L’emergenza femminicidi non è solo italiana. Nel 2019 in Europa sono state uccise 1.421 donne, una media di quattro al giorno, una ogni sei ore: 285 in Francia, 276 in Germania, 126 in Spagna e 111 nel nostro Paese. Ma la prospettiva cambia se si prende in considerazione il numero di abitanti: le donne vittime di omicidi volontari sono 4,06 ogni 100 mila abitanti in Lettonia, 2,23 a Cipro, 1,59 in Montenegro, 1,47 in Lituania, 1,24 a Malta, 1,07 in Finlandia, 0,93 in Danimarca, 0,91 in Albania, 0,89 in Bulgaria e in Austria. Gli ultimi dati ufficiali contenuti nei database di Eurostat, aggiornati a due anni fa, confermano un trend emerso negli ultimi anni: i tassi di omicidi femminili più elevati si registrano nei Paesi dell’Europa orientale e meridionale.
Di femminicidi in Ue se ne verificano uno ogni 6 ore, di cui la Lettonia ha la “maglia nera”.
Nella tragica classifica, dall’undicesimo posto in poi si trovano Estonia (0,86 donne uccise ogni 100 mila abitanti), Francia (0,82), Serbia (0,81), Repubblica Ceca (0,71%), Romania (0,72), Croazia (0,67), Germania (0,66), Slovacchia (0,65), Ungheria (0,61), Norvegia (0,61), Svizzera (0,60), Spagna (0,53), Svezia (0,49), Olanda (0,48), Polonia (0,41) e Slovenia (0,38). L’Italia, sempre nel 2019, scende a 0,36 donne uccise ogni 100 mila abitanti (da 0,45 dell’anno precedente), seguita solo da Grecia (0,34) e Irlanda (0,32). I numeri assoluti sono impressionanti. Nel 2019 – Francia, Germania, Spagna e Italia a parte – le donne uccise sono state 80 in Polonia, 71 in Romania, 42 in Lettonia, 42 in Olanda, 40 in Austria, 39 nella Repubblica Ceca, 32 in Bulgaria, 31 in Ungheria, 30 in Finlandia, 29 in Serbia, 27 in Danimarca, 26 in Svizzera, 25 in Svezia, 22 in Lituania, 19 in Grecia, 18 in Slovacchia, 16 in Norvegia, 14 in Croazia, 13 in Albania, 10 a Cipro, 10 in Bosnia-Erzegovina, 8 in Irlanda, 6 in Estonia, 5 in Montenegro, 4 in Slovenia, 3 a Malta e 3 nel Kosovo. Ma in un quadro tendenziale di calo degli omicidi volontari, fa riflettere che le vittime donne rappresentino più della metà delle vittime totali a Malta (80%, tre su cinque), a Cipro (il 66,6%), in Lettonia (62,7%), in Norvegia (57,1%), in Svizzera (56,5%) e in Austria (51,9%).
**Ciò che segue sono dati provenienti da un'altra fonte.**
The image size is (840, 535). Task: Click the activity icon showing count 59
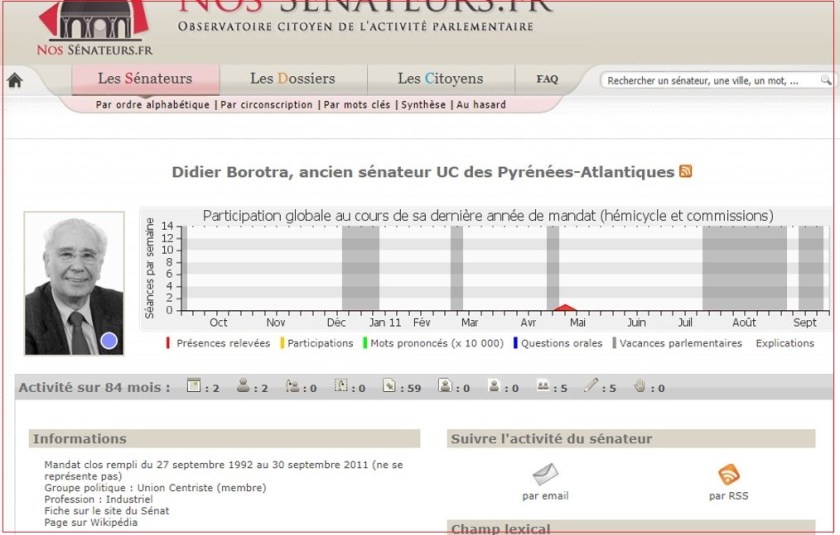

A seguire, Ungheria (48,4%), Germania (44,3%), Croazia (42,4%), Danimarca (40,9%), Bulgaria (40,0%), Olanda (38,5%), Spagna (37,8%), Italia (35,3%), Finlandia (34,0%), Francia (33,1%), Serbia (32,2%), Polonia (31,6%) e Romania (29,0%). (dati diffusi dall’AGI).
Fermare tutto questo si può! Questione di vera volontà politica. Occorre riconquistare le piazze e scendere a manifestare, anche con i DPI e il distanziamento sociale, ma occorre farlo e subito. Le donne non possono più aspettare!